古くなった借家の修繕の必要は?

Q 築60年以上の借家があります。住むに耐えない程破損しているので取り壊したいと思っていた所、借家人が土台や柱を取換えれば、まだ住む事ができるとして、修繕を要求して借家の受け渡しを拒んでいます。このような求めに応じる必要があるのでしょうか?

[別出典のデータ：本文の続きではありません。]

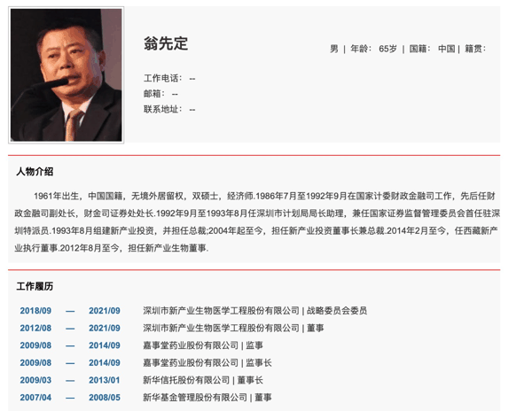Image resolution: width=532 pixels, height=411 pixels.
Task: Click the 工作履历 section heading
Action: pyautogui.click(x=35, y=286)
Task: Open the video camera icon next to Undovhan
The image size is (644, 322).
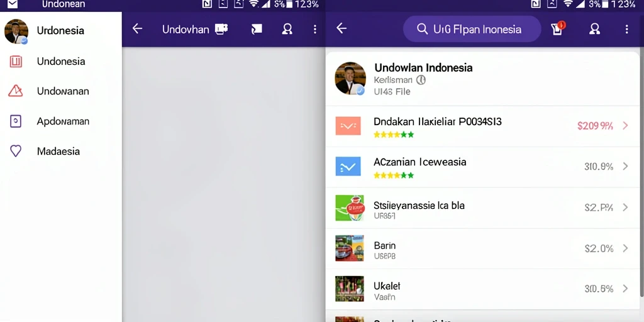Action: point(221,29)
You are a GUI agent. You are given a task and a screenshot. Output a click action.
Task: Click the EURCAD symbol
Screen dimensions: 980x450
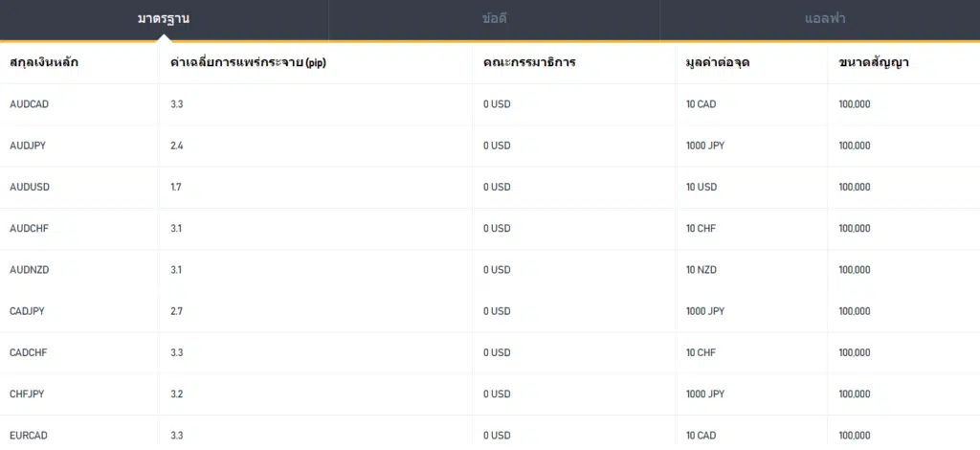[29, 435]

A 正当事由を主張して借家の明け渡しを認めてもらえる可能性があります。

 

借家が朽廃状態なら修繕の必要はない

 一般的に借家が朽廃した場合、借家契約は終了すると解されています。「朽廃」とは、借家が時の経過により、自然に建物としての経済的効果を失う事を言います。したがって、借家がすでに朽廃状態であれば、借家契約は終了している事になるので、借家を修繕する必要はなく、ただちに借家の明け渡しを要求する事ができます。
ただし、屋根や壁が腐り、雨露をしのぐ事さえできない状態とならない限り判例上は朽廃とは認定されない為、「住むに耐えない程破損している」というだけではなかなか認定して貰えないと思われます。それではまだ、朽廃状態ではなく、大修繕すれば借家の効用延長を図る事が可能なら、必ず借家人の修繕要求に応じる必要があるのでしょうか。
この点判断は破損の著しい借家において、借家契約が自然朽廃によって終了する以前に、家主に修繕義務があるとするのは不合理だと判断しています。したがって、ご質問のケースでも、家主には借家を修繕する義務はないと解される可能性が高いと言えます。

 

明け渡しが認められなかった判例もある

 

家主は修繕の義務はないとしても、借家が自然朽廃するまで明け渡しを求める事は出来ないのでしょうか?
借家借家法28条の「正当事由」に該当していれば、朽廃が迫っている借家を取り壊す事を理由として借家の明け渡し、つまり借家の解約が認められます。ご質問のように借家が相当老朽化しているなら、正当事由が認められる可能性が高いと言えます。しかし、借家人にとって借家を明け渡す事は重大な影響を与える為、借家人の生活状態を考慮して正当事由を否定した判例もあります。このように老朽化が進行していれば必ず正当事由が認められるわけではありませんのでご注意ください。